> **Kurze Aufgabe a**
Skaliere die Zeilen der Datensätze, beginnend bei der Zeile mit "[Neki Social Impact] (549, 2539)" und endend bei der Zeile mit "KOREM 082/CPYJ GELAR". Gib nur diese Zeilen samt den Aufforderungen vollständig wieder aus. Multipliziere dabei jede Koordinate in den Antworten mit 0,8 und runde auf ganze Zahlen, wobei Hälften aufgerundet werden.

> **Extrahierter Text**
★ ★ ★ ★ ★

Wenn srilankische Flüchtlinge in ihre ursprüngliche Heimat abgeschoben werden, sind sie einer akuten Gefahr für Gesundheit und Leben ausgesetzt. Dabei spielt es keine Rolle, daß einige von ihnen nicht aus aktuellem Anlaß in Australien um Asyl bitten, sondern bereits seit bis zu fünf Jahren in indonesischen Flüchtlingslagern gelebt haben. Darüber berichteten australische Medien am Beispiel der tamilischen Flüchtlinge von der "Oceanic Viking". Wobei der Eindruck entsteht, als könnte das ein triftiger Grund sein, ihr Anliegen, Australien zu erreichen, a priori abschlägig zu bescheiden. [2]

In den letzten Monaten hat sich der Strom an Flüchtlingen aus Sri Lanka, aber auch aus Afghanistan und Irak, nach Australien verzehnfacht. [3] Ein sicheres Zeichen dafür, daß die Not in diesen Ländern wächst. Auf den Weihnachtsinseln ist das sogenannte Flüchtlingslager - Hochsicherheitsgefängnis wäre die treffendere Bezeichnung - überfüllt. Die australische Regierung hat im vergangenen Monat einen Ausbau des Lagers um 800 Betten auf die Kapazität von 2000 Betten angekündigt.

★ ★ ★ ★ ★

> **Gespeicherte Datensätze**
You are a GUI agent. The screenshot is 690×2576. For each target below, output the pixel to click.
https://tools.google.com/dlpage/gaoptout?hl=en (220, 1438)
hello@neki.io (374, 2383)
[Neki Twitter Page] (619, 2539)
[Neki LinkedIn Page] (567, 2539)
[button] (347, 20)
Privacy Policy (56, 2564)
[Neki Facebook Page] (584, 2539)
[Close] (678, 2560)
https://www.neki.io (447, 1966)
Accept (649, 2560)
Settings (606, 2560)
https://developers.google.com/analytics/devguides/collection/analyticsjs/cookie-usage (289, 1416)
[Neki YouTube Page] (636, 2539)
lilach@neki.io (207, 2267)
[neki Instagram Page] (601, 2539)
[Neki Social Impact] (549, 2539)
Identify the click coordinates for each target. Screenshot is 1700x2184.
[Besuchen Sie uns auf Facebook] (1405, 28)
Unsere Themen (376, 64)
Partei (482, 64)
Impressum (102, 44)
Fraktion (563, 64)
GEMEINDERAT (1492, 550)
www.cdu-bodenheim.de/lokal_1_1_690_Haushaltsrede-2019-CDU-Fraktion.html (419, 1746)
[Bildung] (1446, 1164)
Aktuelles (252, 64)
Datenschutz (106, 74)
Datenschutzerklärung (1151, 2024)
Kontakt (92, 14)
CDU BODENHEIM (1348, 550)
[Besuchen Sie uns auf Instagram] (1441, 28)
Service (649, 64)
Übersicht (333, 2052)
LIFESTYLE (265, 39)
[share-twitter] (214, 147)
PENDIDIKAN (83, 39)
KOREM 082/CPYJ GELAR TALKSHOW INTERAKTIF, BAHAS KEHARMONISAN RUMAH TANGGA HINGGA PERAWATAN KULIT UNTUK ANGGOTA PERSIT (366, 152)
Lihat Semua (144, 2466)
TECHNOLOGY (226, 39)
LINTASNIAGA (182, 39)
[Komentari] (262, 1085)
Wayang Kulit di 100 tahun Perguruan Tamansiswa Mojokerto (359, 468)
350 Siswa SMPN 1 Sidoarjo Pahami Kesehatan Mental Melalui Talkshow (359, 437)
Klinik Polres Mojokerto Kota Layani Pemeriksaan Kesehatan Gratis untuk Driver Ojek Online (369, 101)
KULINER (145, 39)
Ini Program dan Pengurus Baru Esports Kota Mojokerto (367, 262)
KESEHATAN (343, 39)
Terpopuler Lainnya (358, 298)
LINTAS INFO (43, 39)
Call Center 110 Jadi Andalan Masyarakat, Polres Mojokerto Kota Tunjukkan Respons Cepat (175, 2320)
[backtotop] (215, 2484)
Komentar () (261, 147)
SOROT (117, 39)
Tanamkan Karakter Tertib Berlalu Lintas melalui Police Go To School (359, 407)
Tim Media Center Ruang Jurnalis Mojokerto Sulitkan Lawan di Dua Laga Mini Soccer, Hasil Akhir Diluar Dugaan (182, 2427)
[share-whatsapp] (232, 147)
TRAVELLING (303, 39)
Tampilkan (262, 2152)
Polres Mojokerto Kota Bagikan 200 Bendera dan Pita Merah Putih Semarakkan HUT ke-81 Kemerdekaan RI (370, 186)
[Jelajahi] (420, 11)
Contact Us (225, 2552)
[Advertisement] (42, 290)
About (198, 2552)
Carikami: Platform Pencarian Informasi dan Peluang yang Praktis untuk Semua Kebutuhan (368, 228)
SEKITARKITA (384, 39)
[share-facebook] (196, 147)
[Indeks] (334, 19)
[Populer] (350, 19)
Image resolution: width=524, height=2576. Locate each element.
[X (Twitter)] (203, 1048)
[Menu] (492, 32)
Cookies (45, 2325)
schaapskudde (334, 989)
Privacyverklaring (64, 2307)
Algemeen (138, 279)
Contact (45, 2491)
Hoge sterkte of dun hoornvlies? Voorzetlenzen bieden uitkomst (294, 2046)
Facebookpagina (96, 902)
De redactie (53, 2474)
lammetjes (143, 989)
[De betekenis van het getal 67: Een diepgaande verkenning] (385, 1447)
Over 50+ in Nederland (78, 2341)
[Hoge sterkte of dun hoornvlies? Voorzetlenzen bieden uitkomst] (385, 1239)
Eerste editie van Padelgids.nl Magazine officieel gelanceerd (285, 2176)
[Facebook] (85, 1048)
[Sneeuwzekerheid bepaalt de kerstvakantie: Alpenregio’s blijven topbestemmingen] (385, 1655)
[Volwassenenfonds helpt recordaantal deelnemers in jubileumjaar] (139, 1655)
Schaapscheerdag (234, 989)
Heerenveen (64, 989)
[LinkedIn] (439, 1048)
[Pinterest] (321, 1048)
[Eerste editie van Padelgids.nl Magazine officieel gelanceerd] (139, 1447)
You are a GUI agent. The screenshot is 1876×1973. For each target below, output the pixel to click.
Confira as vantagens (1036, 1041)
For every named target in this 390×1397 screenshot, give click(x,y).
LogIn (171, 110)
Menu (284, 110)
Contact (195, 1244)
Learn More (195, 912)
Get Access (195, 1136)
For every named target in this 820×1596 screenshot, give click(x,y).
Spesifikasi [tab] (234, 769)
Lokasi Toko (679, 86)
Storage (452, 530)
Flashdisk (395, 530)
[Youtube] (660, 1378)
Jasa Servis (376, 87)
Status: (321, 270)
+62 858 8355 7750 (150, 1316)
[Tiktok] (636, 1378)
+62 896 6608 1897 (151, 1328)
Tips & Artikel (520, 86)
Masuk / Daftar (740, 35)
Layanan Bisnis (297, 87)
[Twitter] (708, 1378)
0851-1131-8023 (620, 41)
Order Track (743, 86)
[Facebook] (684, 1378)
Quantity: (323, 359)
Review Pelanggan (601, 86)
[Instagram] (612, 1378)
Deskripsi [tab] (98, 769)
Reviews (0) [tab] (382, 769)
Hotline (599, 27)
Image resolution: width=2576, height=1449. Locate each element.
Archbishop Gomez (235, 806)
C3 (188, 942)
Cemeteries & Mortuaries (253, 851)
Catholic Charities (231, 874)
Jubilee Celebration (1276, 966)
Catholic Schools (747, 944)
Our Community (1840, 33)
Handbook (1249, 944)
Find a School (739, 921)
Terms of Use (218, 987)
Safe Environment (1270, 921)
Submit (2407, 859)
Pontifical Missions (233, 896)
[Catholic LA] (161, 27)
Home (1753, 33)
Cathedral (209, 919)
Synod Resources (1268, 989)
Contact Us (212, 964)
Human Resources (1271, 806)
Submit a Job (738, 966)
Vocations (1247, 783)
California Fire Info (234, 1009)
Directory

★ ★ ★ ★ ★

> **Kurze Aufgabe b**
Drucke den Abschnitt aus dem Text über srilankische Flüchtlinge wörtlich ab, beginnend bei "In den letzten" und endend bei "2000 Betten angekündigt.".

> **Antwort a**
[Neki Social Impact] (439, 2031)
Identify the click coordinates for each target. Screenshot is 1700x2184.
[Besuchen Sie uns auf Facebook] (1124, 22)
Unsere Themen (301, 51)
Partei (386, 51)
Impressum (82, 35)
Fraktion (450, 51)
GEMEINDERAT (1194, 440)
www.cdu-bodenheim.de/lokal_1_1_690_Haushaltsrede-2019-CDU-Fraktion.html (335, 1397)
[Bildung] (1157, 931)
Aktuelles (202, 51)
Datenschutz (85, 59)
Datenschutzerklärung (921, 1619)
Kontakt (74, 11)
CDU BODENHEIM (1078, 440)
[Besuchen Sie uns auf Instagram] (1153, 22)
Service (519, 51)
Übersicht (266, 1642)
LIFESTYLE (212, 31)
[share-twitter] (171, 118)
PENDIDIKAN (66, 31)
KOREM 082/CPYJ GELAR TALKSHOW INTERAKTIF, BAHAS KEHARMONISAN RUMAH TANGGA HINGGA PERAWATAN KULIT UNTUK ANGGOTA PERSIT (293, 122)

> **Antwort b**
In den letzten Monaten hat sich der Strom an Flüchtlingen aus Sri Lanka, aber auch aus Afghanistan und Irak, nach Australien verzehnfacht. [3] Ein sicheres Zeichen dafür, daß die Not in diesen Ländern wächst. Auf den Weihnachtsinseln ist das sogenannte Flüchtlingslager - Hochsicherheitsgefängnis wäre die treffendere Bezeichnung - überfüllt. Die australische Regierung hat im vergangenen Monat einen Ausbau des Lagers um 800 Betten auf die Kapazität von 2000 Betten angekündigt.